Why is it that men only want me for sex? I asked KD if, he liked me today. He said yes but for some reason, I couldn't believe him because when he came over for the first time the other day e was all touchy and not just cuddly. I guess he thought I meant that. And I haven't heard from him since he was at work around 11. I just feel so stupid to think guys want to be with me and wanna be with me long-term. Zavion broke up with me not too long ago because he was heading back to college and he said he couldn't do long-term relationships because he's always so busy. I don't know if, I wanna believe that either. And I let him come to my house and we even had sex too and then boom a few weeks later he saw me on the last day he was covid free and he had to go back out of town and now I'm just sad because I keep letting guys do me the way they do me. I guess Q is the perfect one for me. He answers my texts and calls. We even went to the fair also and he came to my birthday party. He found a way to my birthday party even though I thought he wasn't gonna come he did. He tried to kiss me that night we came back from the fair but I didn't know till he told me when we hugged.
Also, I didn't go to my therapy appointment like I was supposed to because my mother took forever and I wanted to talk to her but she said that we were gonna reschedule when I get back on Thursday. I was bummed that I couldn't go to my therapist but I kinda got better when I went to the fair with Q and we laughed and held hands and everything. It was nice I suppose.

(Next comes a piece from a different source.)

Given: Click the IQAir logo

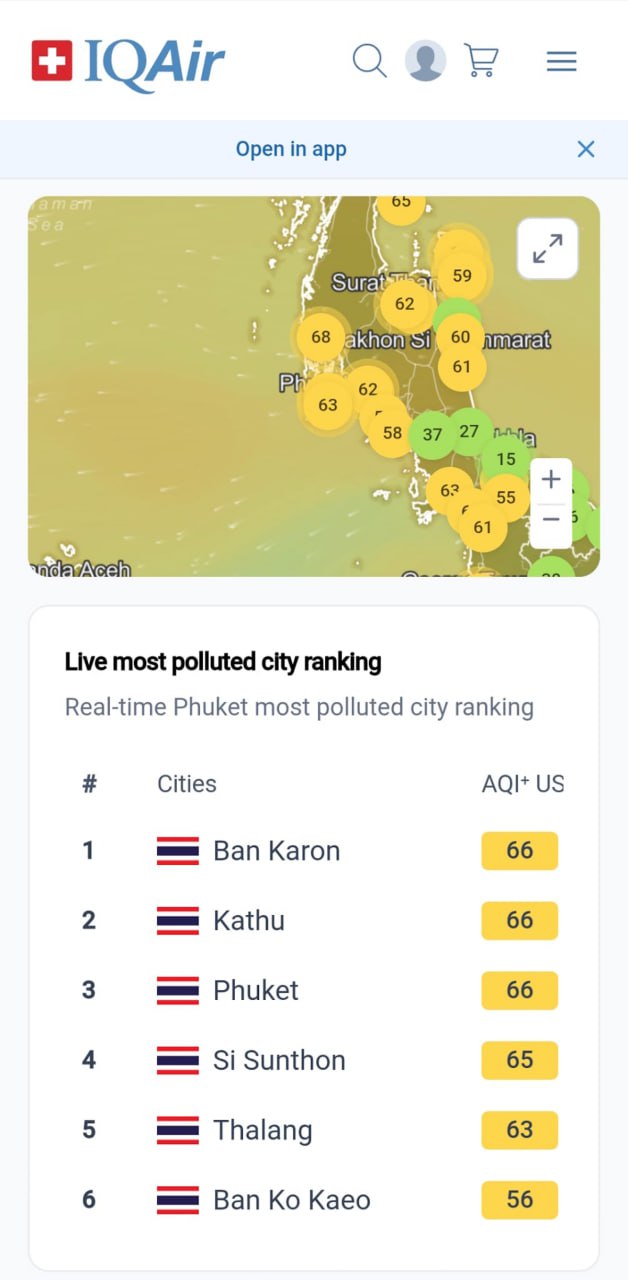Looking at the screenshot, I should (125, 60).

I just don't wanna keep going through the same thing with these guys and with sex and thinking they want a relationship with me. I"m just single atm. I wonder how long that'll last. Marlon tried to speak to me still but I just keep ignoring him even though he said he's so-called "sorry". I don't wanna believe that bullshit. He should've been said sorry from the jump. He acts so differently around other people than theirs. He's an old man that just wants to fuck like every other guy that I've been with and have talked to. It's almost 7 and I still haven't heard from KD. I knew it just wasn't gonna work anyway. He just wanted to fuck and that's the end of that. Period.